Over the years a number of A-list actors have been in the running to play cinema’s most famous spy.
But what about an American? Well now it turns out Gibson had a chance of taking up the License to Kill back back in the 1980s.
Appearing on The Graham Norton Show this week, the 61-year-old actor and director revealed what happened with his chance to play James Bond 007.
Back in the 1980s he was one of Hollywood’s top action stars thanks to Lethal Weapon and Mad Max.
Roger Moore completed his seventh and final Bond movie, 1985’s A View To A Kill, aged 57, and MGM were looking for a young star to take on the role.

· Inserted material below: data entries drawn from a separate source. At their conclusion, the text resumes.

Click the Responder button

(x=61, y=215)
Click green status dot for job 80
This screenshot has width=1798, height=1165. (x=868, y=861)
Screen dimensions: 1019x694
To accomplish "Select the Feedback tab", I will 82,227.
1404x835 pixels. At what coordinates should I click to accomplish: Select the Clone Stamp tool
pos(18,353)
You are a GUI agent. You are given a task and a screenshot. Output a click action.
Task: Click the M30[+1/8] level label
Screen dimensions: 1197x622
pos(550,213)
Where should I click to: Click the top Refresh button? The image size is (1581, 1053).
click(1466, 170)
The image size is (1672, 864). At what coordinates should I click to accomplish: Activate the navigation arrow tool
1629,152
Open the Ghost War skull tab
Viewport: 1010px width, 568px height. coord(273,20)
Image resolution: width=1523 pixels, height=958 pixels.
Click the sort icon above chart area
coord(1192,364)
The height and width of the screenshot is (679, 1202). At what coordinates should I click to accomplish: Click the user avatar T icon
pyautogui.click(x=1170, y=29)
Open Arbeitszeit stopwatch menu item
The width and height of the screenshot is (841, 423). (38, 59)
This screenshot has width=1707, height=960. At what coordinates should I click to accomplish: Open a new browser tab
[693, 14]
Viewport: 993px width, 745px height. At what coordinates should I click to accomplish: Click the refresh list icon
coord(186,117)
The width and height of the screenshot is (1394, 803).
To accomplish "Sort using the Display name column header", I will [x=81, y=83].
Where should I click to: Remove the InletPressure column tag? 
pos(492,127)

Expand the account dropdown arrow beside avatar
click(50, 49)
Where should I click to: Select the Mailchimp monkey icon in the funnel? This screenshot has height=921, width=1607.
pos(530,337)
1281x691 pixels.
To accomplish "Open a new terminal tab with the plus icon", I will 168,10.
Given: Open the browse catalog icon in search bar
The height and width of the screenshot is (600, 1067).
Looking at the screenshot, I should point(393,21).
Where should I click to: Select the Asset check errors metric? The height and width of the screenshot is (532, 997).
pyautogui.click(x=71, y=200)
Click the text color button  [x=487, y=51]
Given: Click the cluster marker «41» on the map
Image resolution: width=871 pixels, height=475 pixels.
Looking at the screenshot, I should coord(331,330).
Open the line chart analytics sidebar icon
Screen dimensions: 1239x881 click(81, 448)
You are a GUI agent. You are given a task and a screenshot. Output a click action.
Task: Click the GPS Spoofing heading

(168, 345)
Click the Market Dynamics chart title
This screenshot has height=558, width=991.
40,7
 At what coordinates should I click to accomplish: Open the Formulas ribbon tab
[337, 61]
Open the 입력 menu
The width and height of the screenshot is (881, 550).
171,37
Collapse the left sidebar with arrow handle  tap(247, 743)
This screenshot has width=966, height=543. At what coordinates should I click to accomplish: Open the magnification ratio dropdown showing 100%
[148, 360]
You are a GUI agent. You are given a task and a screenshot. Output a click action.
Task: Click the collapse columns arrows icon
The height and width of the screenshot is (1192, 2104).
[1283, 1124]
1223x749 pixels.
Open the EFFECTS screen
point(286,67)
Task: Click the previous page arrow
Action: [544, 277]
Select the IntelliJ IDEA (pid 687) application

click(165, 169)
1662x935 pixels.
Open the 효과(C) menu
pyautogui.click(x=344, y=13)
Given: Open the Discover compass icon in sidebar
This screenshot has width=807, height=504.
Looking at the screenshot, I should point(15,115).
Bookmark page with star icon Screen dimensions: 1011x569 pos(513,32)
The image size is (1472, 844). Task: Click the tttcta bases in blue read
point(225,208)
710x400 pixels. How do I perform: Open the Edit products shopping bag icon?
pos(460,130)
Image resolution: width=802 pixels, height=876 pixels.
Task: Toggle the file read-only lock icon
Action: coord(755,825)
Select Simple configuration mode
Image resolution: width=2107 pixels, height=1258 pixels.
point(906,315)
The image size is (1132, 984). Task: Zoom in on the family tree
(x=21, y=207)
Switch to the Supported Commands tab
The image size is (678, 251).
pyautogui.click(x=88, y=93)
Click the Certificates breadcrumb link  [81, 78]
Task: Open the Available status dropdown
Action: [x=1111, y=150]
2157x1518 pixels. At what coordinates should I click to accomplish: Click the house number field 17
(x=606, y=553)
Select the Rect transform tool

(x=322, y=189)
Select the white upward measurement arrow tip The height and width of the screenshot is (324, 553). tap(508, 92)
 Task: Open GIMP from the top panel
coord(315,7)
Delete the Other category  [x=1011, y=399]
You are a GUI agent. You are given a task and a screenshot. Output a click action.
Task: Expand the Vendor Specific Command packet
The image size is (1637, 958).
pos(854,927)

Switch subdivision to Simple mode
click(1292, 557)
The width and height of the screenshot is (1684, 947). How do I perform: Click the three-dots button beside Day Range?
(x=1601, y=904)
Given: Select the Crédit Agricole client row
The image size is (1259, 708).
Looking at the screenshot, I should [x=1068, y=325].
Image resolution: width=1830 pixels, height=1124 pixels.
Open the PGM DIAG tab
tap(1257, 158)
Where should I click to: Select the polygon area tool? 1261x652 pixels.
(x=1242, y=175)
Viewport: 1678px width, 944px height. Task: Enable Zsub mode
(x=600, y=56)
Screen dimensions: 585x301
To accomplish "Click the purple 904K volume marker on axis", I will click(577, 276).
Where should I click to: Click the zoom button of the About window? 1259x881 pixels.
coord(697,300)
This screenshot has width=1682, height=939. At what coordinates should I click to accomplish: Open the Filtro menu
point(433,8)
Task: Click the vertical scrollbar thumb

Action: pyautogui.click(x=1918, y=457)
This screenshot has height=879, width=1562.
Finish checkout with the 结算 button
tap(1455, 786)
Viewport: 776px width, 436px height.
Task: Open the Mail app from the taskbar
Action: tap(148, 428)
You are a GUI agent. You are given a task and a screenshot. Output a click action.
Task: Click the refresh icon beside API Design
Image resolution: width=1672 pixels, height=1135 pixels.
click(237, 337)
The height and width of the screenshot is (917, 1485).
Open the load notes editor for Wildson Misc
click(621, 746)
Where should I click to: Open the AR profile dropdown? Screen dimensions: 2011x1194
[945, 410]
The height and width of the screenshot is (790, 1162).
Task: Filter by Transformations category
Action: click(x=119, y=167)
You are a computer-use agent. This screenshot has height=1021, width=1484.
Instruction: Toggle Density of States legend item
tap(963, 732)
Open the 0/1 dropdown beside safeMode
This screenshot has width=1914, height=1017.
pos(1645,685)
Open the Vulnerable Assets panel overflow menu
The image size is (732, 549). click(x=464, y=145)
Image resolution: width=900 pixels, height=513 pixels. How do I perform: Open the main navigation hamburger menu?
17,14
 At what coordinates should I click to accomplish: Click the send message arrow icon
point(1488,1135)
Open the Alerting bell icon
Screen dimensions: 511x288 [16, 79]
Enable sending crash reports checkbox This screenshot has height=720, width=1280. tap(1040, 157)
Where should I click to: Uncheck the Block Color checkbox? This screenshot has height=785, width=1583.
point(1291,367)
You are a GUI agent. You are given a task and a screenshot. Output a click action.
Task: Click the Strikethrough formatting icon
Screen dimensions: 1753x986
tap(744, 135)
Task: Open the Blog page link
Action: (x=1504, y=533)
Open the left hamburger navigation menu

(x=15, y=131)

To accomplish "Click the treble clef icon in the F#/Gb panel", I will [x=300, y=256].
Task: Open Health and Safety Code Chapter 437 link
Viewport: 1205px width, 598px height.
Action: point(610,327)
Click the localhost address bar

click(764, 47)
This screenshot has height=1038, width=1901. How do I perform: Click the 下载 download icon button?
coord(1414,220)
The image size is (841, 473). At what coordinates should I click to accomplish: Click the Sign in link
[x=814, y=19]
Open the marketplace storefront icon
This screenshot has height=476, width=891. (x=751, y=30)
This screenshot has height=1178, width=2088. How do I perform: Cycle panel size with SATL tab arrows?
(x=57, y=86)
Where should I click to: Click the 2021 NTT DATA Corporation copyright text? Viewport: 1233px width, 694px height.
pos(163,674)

On the chat show Gibson revealed: “I was asked in my 20s but I just didn’t want to do it.”
Even though he would have turned it down, it’s rumoured producer Cubby Broccoli wanted Bond to stay British.
In the end the role went to Timothy Dalton, who starred in 1987’s The Living Daylights – the original gritty Bond, even before Daniel Craig.
However this was only after Pierce Brosnan turned down the role because of his contract with Remington Steele – check out his screen test here.
Of course Brosnan eventually bagged the role after Dalton with 1995’s Goldeneye, the first post-Cold War Bond movie.
Meanwhile James Bond 25 will be released in UK cinemas in November, 2019.